The agents control the entire process of the explosive material, from manufacturing to firing. “We control from the transport itself, the qualification of drivers for dangerous goods, containers and packaging, the launch areas, where the Local Police is the one that controls access. There is a security perimeter that the public cannot invade. The control is very strong, ”says the high police command. “Safety is paramount, that everything is fine,” Rodríguez concludes.
Massive Fallas
Valencia began its most massive festivities this Wednesday, whose big days will fall on a weekend this year. There will be no restrictions, as in the previous three years (in 2020 they were suspended) due to the coronavirus pandemic. The machinery fallera incorporates some novelties this year. For example, the recommendation —not a prohibition— of not throwing firecrackers from three to five in the afternoon to facilitate rest and walks down the street for pets, which are highly affected by noise, is released. The fireworks change from the old bed of the Turia, to the Palau de les Arts; and the Fallas macro-concerts return to the Paseo de la Alameda on March 10 and 11.
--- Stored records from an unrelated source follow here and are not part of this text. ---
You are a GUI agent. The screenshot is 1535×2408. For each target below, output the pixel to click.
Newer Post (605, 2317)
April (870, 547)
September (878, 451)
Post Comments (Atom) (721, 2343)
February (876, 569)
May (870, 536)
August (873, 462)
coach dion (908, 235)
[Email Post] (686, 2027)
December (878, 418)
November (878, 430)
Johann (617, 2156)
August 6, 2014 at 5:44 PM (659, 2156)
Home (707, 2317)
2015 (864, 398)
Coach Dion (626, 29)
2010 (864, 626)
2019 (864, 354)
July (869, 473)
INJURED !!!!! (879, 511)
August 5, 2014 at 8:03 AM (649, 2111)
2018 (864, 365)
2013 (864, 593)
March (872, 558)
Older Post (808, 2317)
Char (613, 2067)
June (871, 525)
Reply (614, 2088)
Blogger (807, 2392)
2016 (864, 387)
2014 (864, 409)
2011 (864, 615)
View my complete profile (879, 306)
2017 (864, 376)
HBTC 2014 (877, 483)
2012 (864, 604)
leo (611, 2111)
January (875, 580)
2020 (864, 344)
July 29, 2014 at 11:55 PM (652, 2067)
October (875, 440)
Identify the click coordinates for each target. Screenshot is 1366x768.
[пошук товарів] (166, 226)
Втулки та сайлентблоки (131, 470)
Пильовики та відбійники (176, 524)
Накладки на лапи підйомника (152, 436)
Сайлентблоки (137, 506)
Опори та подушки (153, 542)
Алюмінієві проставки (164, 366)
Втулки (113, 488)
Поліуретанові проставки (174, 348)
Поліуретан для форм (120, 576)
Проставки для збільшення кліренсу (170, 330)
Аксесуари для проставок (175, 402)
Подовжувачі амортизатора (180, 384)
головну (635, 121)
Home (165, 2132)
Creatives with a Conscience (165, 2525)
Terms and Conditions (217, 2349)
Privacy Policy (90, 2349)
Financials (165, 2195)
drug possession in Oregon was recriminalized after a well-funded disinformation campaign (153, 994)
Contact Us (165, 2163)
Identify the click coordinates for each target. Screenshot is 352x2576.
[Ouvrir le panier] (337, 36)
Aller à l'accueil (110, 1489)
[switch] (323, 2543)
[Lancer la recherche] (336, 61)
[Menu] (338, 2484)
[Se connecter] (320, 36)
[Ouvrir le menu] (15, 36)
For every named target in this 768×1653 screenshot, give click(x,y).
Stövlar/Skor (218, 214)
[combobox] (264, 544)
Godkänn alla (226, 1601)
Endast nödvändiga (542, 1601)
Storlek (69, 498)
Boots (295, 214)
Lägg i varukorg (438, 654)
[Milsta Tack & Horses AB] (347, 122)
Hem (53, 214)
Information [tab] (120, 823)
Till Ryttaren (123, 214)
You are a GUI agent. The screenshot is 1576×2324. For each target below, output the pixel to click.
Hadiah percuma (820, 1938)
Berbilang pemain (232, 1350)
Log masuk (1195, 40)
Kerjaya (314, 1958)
The city expects a flood of visitors because March 18 and 19 fall on a weekend and March 20 is a holiday in other communities such as Madrid. “There will not be one city on the street, but two”, very graphically described the Councilor for Citizen Protection, Aarón Cano, in the presentation of this year’s Security device, made up of 3,000 local police officers, 400 municipal firefighters, and 1,800 national police.